Dongarra expects PaRSEC will be incorporated into other libraries as well.
“There will be a number of other numerical libraries developed in the course of ECP, and this run time system could be used as a mechanism for doing the scheduling on the hardware itself,” he said.
The third project, EXA-PAPI, a performance application programming interface (API), helps users understand how well certain software components are performing on the hardware by tracking information about network communication, use of memory bandwidth, and other diagnostics.
“It provides the capability for performance debugging and gives a better understanding of where some of the bottlenecks are in applications or in software,” Dongarra said.
EXA-PAPI can help during development of the application, run time, and other software programs by identifying where communication lags or breaks down.
And communication is everything for science applications that are trying to rapidly simulate realistic processes with many variables that respond or adapt to each other.

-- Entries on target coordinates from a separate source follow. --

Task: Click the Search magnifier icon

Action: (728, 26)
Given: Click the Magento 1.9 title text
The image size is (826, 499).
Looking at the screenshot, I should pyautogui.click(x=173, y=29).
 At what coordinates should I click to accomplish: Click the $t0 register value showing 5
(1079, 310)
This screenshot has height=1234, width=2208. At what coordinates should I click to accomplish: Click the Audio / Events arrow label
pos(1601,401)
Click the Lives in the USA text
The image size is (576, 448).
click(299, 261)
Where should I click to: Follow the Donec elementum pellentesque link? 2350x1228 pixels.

“Communication is one of the critical things today [in petascale systems that] in our exascale systems will limit performance,” he said. “We’re talking about systems which are going to have billions of threads of execution and looking at passing information around in this very complex network.”
Dongarra said that understanding when communication failures occur in a supercomputer of exascale magnitude and learning how developers can adapt and transition through failure to carry on computation are among exascale’s great challenges—but also among its most interesting.
Research domains like biology, nuclear physics, combustion, materials science—in other words “the key computational problems we’re trying to solve,” Dongarra said—are pushing for better computational performance.
“Computational science is such an important driver of all scientific discovery that it’s critical in the path to expand the computational platform that we have and move to exascale,” he said. “I have to say, this is one of the most exciting times that I have faced in my career. There are so many problems to overcome, and those problems bring about great research interests and require us to rethink and reinvestigate ideas.”